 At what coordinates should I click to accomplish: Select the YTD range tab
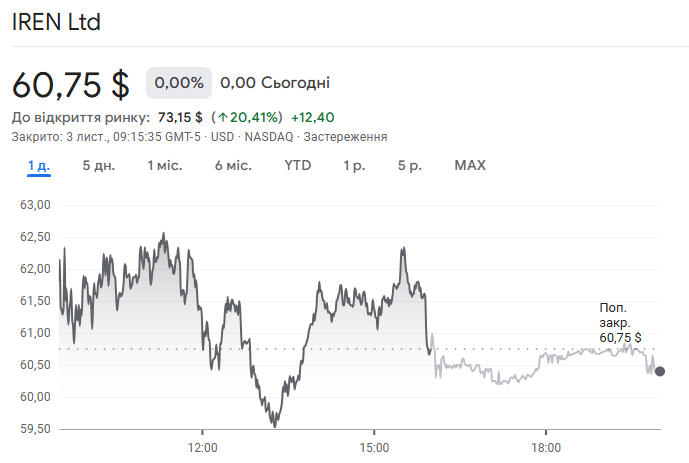[x=298, y=165]
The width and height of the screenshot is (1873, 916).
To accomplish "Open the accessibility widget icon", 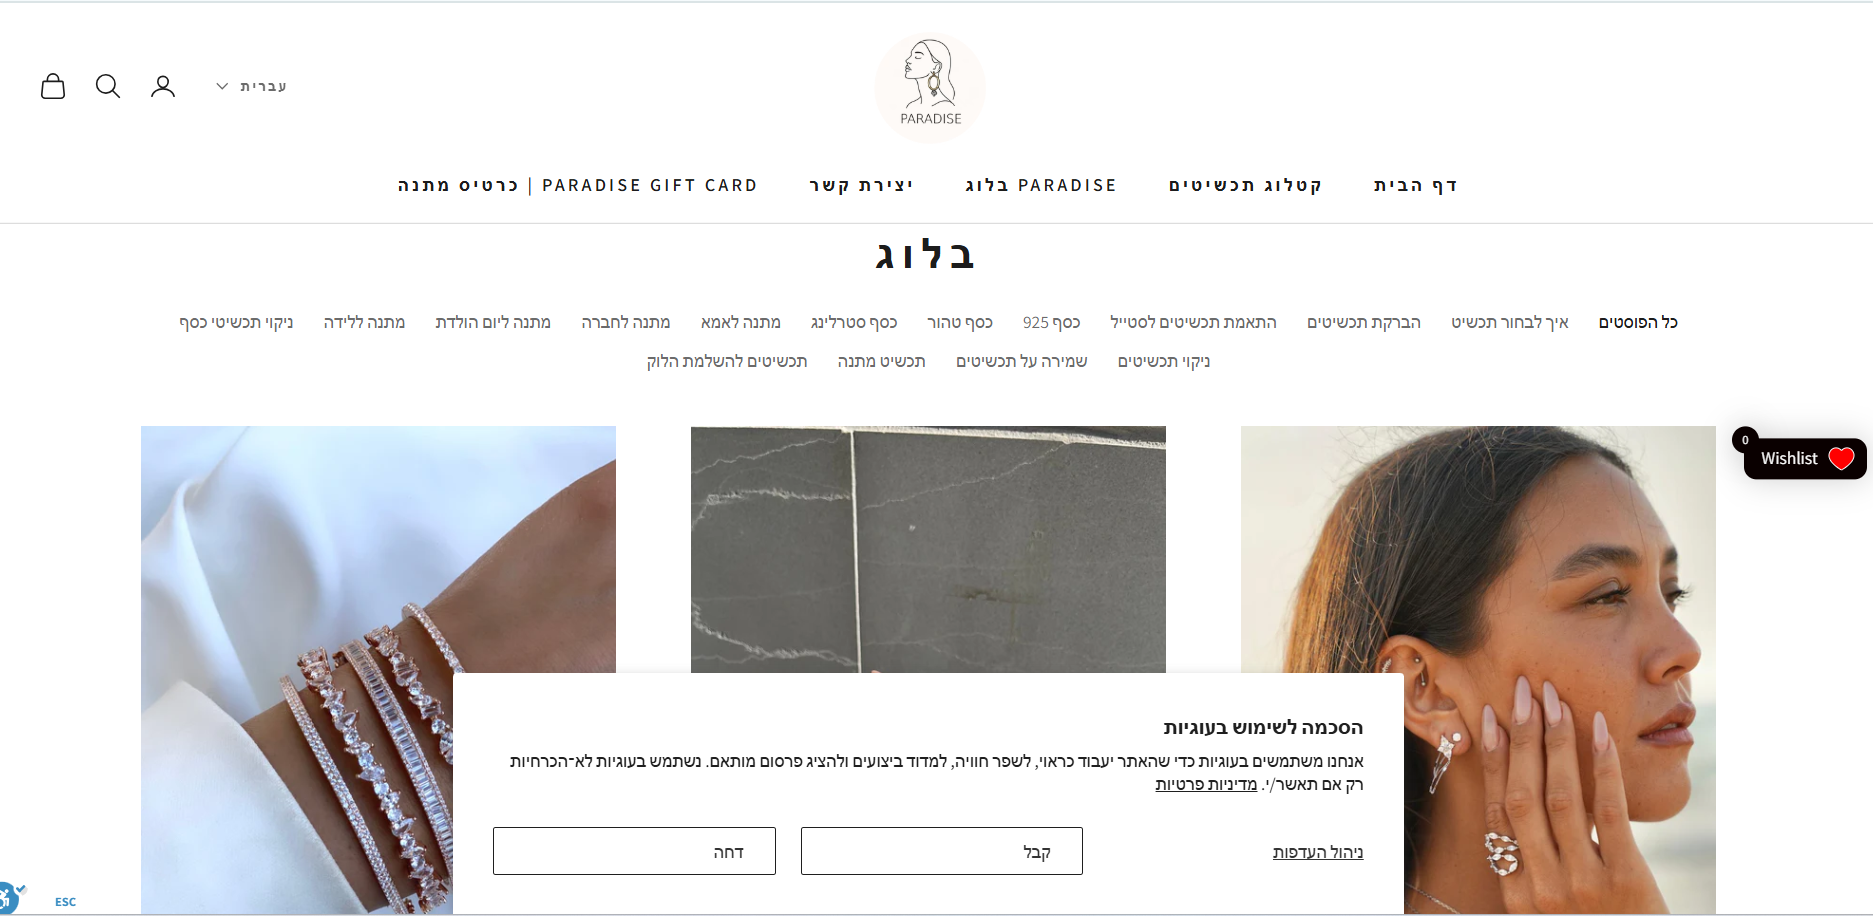I will [x=8, y=897].
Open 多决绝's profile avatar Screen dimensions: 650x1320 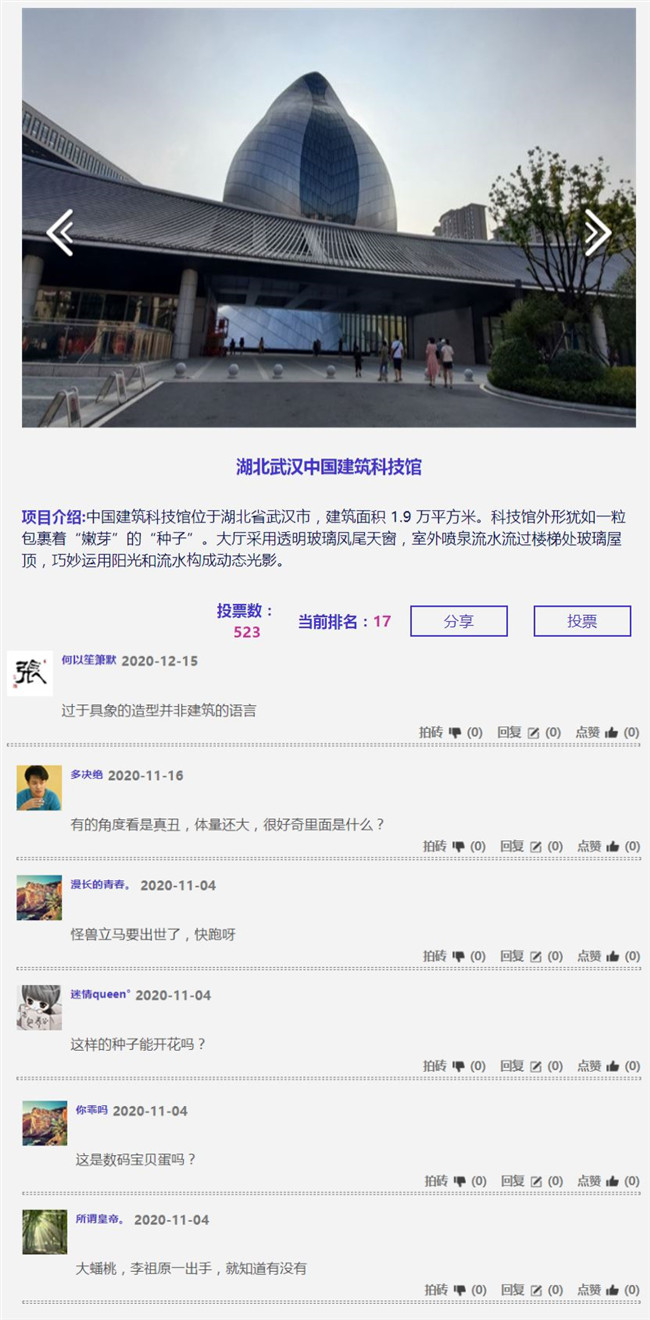(x=39, y=788)
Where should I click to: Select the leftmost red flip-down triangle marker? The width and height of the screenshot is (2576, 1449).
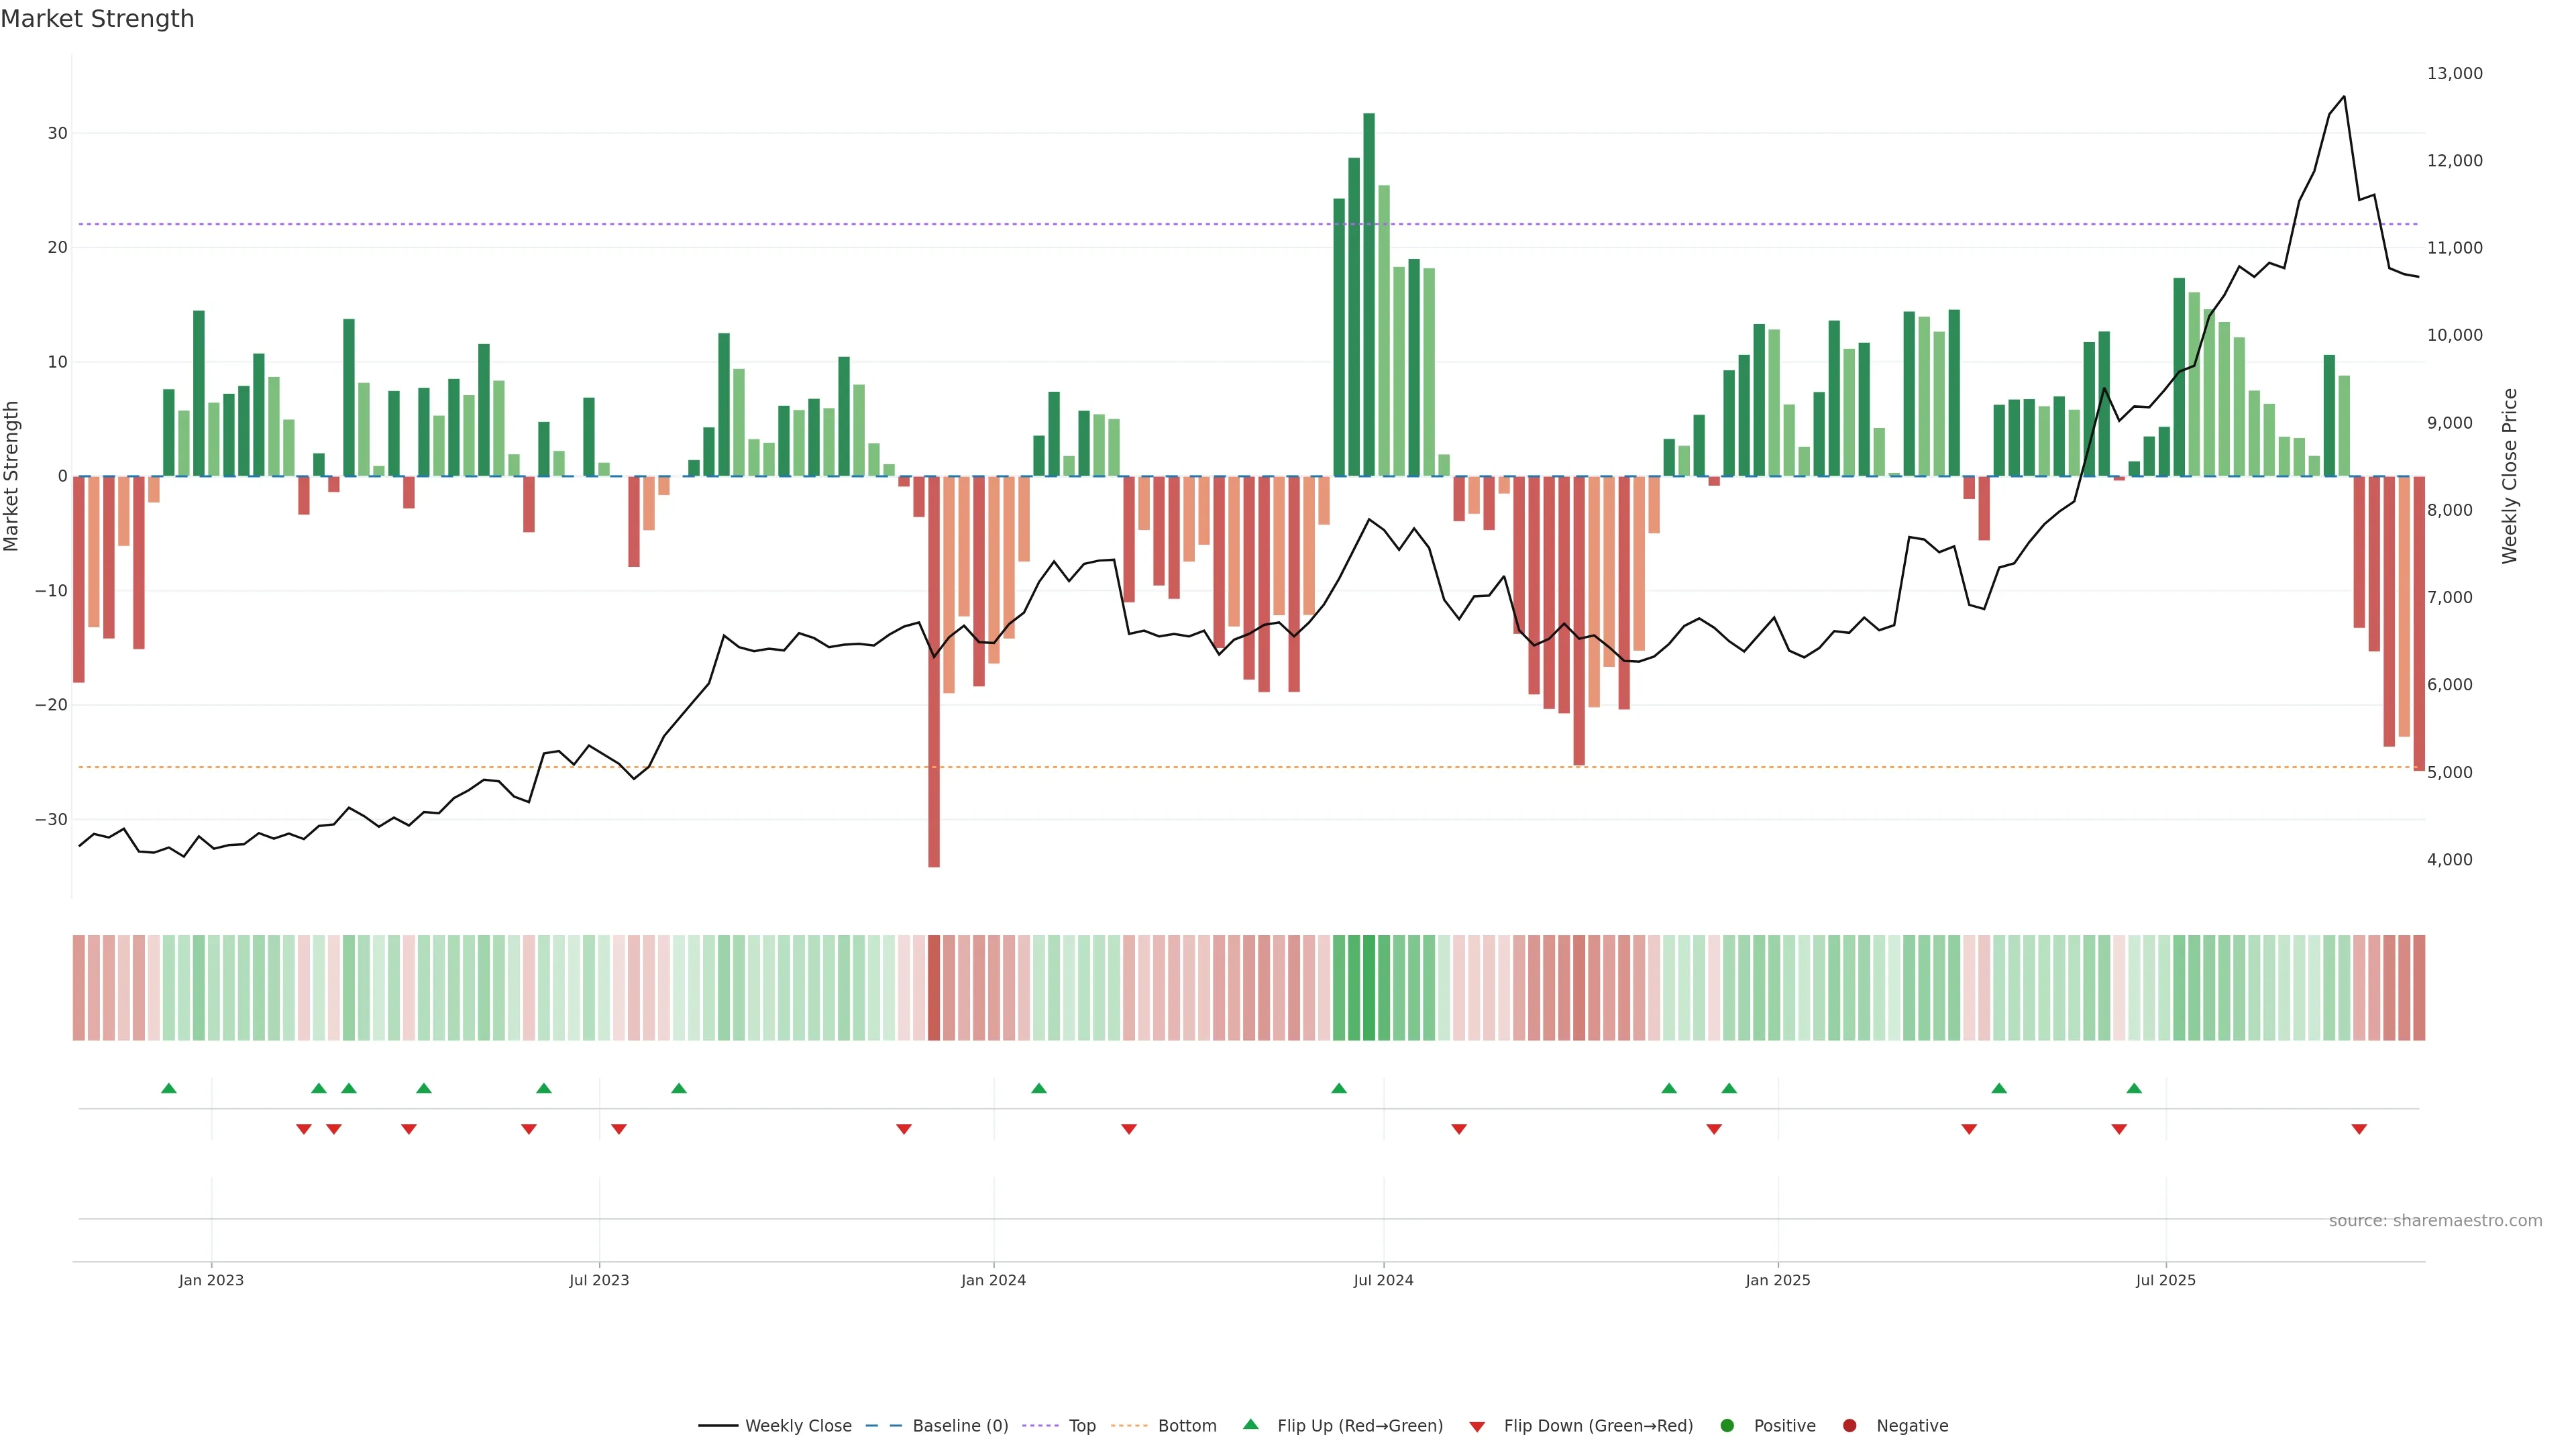[304, 1129]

══════

_Task to carry out_
Your copy should hold only the lines from the line with "Where should I" through the end of the data above, both ends included, transcribed exactly and without pictures.

_The answer_
Where should I click to: Select the leftmost red flip-down triangle marker? The width and height of the screenshot is (2576, 1449).
[304, 1129]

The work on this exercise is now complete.